Common complaints include pain in the back or the inner thighs, nausea, diarrhea, constipation, headaches, changes in sex drive, irritability and other mood changes. Conversely, women can sometimes experience positive sensations such as relief, euphoria, invigoration, creative energy, excitement, increased sex drive and more intense orgasms.
One of the frequent uncomfortable sensations that women experience during menstruation are uterine cramps. They can be divided into two distinct types – spasmodic and congestive cramps. Spasmodic cramping is caused by prostaglandins, chemicals that affect muscle tension. Congestive cramping causes the body to retain fluids and salt.
Premenstrual syndrome (PMS) is a common term for a myriad of symptoms some women experience prior to each menstruation. Some of the more frequent physical signs of PMS include acne, lumpy or tender breasts, bloating, sleep problems, food craving and migraines. Psychological signs might encompass mood swings, fatigue, sadness, anger, anxiety (when estrogen predominates) or depression (when there is more progesterone).
The average duration of symptoms per month is six days, with peak severity two days before the first day of the menstrual flow. Possible etiologies of the condition are fluctuating hormone levels, increased sensitivity to normal levels of estrogen and progesterone, increased aldosterone and plasma renin activity, as well as neurotransmitter abnormalities (namely serotonin).
A more severe and disabling end of the spectrum of premenstrual syndrome is known as premenstrual dysphoric disorder (PMDD), which occurs in an estimated 2-9% of menstruating women. Although the symptoms of the condition can vary from woman to woman, they are relatively consistent from cycle to cycle, and tend to remit during pregnancy.
PMDD is characterized by mood symptoms that result in a significant disruption of a woman's baseline level of functioning across family, social, and occupational domains. The degree of disability and disruption of quality of life reported by women with PMDD is comparable to other depressive or anxiety disorders.
Dysmenorrhea is usually divided into two categories, based on its pathophysiology. Primary dysmenorrhea, defined as a painful menstruation in women with normal pelvic anatomy, usually starts during adolescence. It is defined as cramping pain in the lower abdomen that occurs just before or during menstrual bleeding, in the absence of other diseases.
Secondary dysmenorrhoea is menstrual pain associated with a specific disease such as endometriosis, myomas, endometrial polyps, pelvic inflammatory disease, and the use of an intrauterine contraceptive device. Pain from secondary dysmenorrhea usually occurs earlier in the menstrual cycle and its duration is longer when compared to common menstrual cramps.

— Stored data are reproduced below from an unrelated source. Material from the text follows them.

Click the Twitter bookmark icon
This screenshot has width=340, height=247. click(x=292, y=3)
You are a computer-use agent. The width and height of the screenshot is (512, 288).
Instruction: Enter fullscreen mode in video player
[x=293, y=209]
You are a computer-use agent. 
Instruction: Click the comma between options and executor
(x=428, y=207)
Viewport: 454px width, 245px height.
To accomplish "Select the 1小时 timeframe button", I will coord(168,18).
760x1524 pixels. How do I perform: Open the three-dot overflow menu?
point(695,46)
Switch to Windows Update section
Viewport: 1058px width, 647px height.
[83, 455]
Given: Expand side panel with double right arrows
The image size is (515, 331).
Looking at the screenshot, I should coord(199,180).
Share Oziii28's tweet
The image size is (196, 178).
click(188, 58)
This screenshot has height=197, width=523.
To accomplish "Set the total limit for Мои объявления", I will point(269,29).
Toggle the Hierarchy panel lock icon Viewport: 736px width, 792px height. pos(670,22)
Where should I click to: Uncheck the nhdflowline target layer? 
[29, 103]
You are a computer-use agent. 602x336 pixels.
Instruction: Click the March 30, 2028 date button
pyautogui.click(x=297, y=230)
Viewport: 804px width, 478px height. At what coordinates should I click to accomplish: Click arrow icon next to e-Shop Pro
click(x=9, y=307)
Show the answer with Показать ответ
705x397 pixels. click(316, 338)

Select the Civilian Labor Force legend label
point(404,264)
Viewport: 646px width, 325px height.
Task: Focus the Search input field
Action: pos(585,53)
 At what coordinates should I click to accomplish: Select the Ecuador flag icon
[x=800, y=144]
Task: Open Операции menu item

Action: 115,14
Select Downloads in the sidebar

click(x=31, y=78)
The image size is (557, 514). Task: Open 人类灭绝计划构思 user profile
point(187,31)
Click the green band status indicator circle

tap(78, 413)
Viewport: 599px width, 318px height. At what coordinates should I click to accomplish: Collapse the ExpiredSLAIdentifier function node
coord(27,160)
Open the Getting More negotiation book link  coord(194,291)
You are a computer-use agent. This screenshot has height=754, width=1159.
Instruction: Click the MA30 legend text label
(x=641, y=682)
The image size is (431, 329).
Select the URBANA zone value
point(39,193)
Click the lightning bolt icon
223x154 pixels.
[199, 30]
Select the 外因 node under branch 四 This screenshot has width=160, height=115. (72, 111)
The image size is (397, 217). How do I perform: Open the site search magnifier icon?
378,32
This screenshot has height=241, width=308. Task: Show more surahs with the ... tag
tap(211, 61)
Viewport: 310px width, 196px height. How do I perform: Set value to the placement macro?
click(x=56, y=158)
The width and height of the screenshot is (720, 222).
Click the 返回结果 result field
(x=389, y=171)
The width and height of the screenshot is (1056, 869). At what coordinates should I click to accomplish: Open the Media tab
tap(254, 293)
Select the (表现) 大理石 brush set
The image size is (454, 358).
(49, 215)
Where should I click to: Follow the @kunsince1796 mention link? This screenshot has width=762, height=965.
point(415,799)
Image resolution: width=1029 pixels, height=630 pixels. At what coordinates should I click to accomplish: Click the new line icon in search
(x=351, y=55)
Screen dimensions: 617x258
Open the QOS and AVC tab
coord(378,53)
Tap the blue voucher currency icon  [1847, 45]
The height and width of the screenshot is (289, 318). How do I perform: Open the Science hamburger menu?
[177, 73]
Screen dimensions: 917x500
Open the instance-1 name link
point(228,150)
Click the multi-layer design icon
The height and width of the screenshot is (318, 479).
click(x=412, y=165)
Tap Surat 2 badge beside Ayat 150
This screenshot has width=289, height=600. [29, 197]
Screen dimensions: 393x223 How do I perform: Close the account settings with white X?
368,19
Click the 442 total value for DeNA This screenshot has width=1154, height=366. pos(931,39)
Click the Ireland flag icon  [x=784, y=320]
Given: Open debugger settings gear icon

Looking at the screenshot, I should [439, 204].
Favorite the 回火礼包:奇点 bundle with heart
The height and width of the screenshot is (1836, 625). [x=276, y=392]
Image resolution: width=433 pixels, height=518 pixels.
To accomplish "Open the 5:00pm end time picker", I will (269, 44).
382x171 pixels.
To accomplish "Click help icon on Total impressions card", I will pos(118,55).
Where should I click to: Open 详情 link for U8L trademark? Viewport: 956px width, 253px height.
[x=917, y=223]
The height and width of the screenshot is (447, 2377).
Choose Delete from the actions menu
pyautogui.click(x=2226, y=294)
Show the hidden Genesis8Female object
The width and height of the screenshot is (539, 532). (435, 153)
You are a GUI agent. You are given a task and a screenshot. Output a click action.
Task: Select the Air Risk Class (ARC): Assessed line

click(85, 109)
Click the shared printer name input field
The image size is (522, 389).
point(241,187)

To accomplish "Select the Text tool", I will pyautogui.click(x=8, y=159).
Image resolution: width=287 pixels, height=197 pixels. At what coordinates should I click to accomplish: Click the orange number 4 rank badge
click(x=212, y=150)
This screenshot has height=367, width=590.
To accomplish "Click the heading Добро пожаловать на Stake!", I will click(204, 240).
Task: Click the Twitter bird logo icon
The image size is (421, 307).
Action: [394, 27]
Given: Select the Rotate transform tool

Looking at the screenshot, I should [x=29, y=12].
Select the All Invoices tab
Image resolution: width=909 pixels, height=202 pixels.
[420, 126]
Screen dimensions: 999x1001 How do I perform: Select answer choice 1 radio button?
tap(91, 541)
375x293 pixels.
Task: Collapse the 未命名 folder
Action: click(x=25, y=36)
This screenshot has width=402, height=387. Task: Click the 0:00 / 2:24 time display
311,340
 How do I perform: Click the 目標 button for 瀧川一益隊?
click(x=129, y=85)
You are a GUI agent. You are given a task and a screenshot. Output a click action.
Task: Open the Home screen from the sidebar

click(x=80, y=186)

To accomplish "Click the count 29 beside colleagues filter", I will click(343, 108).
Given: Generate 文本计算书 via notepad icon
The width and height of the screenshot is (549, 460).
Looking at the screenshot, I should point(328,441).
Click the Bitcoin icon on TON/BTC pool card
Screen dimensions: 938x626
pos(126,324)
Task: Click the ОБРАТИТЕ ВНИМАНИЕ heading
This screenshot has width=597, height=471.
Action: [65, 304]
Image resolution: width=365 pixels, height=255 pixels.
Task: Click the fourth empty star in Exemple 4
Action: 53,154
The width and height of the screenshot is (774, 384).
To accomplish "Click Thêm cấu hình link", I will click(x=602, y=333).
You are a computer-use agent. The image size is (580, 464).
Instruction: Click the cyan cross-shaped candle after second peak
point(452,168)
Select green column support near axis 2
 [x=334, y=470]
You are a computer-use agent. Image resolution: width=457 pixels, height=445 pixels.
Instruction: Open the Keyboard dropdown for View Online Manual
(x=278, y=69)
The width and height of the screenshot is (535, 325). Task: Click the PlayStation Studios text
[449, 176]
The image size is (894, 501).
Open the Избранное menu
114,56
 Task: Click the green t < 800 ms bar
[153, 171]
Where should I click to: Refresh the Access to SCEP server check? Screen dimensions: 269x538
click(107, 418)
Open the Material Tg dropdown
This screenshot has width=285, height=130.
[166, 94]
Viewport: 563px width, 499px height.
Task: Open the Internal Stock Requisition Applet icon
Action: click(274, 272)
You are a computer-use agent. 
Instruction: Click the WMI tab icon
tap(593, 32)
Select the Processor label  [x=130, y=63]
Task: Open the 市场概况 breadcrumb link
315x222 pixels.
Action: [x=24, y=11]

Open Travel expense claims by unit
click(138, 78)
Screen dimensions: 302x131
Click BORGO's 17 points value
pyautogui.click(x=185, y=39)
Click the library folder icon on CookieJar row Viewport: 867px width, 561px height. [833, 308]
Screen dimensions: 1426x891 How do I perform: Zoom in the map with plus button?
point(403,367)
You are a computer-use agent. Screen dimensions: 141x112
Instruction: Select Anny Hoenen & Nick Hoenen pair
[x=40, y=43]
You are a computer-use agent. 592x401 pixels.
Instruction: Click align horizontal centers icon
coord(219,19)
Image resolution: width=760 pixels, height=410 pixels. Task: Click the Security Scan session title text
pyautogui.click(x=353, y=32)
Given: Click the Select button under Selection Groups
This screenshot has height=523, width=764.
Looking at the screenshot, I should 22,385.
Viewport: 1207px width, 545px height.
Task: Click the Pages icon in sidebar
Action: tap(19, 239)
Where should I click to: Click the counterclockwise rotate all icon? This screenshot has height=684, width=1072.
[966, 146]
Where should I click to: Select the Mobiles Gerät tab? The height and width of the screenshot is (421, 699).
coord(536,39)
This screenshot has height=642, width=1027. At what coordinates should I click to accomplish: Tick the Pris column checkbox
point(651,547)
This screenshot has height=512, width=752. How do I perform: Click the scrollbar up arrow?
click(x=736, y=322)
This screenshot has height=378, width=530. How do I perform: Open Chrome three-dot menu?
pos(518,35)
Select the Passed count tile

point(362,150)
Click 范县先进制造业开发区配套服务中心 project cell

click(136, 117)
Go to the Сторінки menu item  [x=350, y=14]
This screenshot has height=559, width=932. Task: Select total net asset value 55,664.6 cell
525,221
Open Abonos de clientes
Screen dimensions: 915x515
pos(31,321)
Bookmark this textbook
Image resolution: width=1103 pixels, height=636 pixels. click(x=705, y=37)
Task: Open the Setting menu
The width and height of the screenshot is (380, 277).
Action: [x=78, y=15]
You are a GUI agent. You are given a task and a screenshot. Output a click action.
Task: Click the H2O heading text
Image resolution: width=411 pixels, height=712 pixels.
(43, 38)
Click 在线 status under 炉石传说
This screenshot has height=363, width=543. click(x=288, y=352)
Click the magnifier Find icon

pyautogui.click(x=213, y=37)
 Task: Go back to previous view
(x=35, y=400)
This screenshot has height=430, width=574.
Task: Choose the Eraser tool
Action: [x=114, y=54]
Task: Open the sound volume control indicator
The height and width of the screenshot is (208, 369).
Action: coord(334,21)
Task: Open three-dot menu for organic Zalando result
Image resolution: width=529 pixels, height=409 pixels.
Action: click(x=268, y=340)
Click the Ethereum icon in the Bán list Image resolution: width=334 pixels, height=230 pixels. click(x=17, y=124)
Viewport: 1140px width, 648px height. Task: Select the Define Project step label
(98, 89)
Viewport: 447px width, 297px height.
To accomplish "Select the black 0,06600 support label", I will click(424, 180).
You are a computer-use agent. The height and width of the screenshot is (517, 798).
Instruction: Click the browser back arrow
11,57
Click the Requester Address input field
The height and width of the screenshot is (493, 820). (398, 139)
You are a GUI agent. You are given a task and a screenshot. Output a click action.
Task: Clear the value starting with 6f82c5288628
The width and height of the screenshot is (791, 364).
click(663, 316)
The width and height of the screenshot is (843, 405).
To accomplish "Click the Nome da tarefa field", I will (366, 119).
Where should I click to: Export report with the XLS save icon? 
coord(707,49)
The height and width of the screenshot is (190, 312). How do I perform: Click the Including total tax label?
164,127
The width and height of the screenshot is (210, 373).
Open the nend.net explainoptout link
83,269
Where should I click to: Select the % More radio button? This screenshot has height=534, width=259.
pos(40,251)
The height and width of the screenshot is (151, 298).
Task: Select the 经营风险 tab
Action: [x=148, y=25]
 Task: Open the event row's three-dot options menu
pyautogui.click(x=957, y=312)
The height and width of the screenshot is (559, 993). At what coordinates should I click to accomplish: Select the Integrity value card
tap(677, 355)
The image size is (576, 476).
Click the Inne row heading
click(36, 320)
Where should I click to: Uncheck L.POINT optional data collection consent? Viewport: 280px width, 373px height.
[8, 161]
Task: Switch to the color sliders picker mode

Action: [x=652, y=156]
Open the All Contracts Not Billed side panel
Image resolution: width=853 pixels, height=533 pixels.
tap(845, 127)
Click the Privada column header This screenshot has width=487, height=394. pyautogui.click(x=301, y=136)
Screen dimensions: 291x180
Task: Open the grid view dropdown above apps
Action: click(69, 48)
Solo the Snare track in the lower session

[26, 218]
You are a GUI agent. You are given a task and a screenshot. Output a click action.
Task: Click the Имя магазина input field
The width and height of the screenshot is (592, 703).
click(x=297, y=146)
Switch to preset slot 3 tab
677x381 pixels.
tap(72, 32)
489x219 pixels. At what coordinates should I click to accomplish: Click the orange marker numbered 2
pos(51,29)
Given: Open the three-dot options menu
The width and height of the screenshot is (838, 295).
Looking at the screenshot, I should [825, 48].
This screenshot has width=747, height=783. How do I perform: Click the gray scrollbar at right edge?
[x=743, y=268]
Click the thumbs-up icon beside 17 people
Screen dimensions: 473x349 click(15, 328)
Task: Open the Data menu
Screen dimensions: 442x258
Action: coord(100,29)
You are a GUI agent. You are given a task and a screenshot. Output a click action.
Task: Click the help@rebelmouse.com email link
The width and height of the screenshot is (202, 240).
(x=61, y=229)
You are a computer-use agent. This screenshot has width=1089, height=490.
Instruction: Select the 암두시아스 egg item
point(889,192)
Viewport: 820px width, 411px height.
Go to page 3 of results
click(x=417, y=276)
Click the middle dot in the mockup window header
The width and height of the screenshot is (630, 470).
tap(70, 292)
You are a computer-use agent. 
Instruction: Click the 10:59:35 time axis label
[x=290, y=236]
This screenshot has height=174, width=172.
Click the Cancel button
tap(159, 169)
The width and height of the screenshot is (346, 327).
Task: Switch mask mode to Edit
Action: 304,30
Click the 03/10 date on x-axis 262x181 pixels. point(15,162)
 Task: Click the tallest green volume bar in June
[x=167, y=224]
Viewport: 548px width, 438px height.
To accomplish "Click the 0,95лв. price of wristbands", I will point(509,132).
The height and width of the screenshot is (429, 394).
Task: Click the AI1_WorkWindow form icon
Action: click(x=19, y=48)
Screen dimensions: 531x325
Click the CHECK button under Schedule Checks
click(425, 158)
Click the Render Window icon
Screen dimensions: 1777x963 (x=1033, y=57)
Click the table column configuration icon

The condition is caused by the release of prostaglandins and leukotriens in the menstrual fluid, resulting in increased uterine tone and stronger, more frequent uterine contractions. Elevated vasopressin levels have been reported in women with primary dysmenorrhea, and prostaglandins are also implicated in secondary dysmenorrhoea, albeit the accompanying pelvic disease has a dominant role in the pathophysiology of the condition.
The severity of dysmenorrhoea is highly associated with the duration of menstruation, younger average menarche, obesity, smoking and alcohol consumption. Anxiety, clinically manifest depression and disruption of social support networks have been associated with menstrual pain. Dysmenorrhoea, especially in its severe form, is associated with a significant restriction of activity and absenteeism from school or work.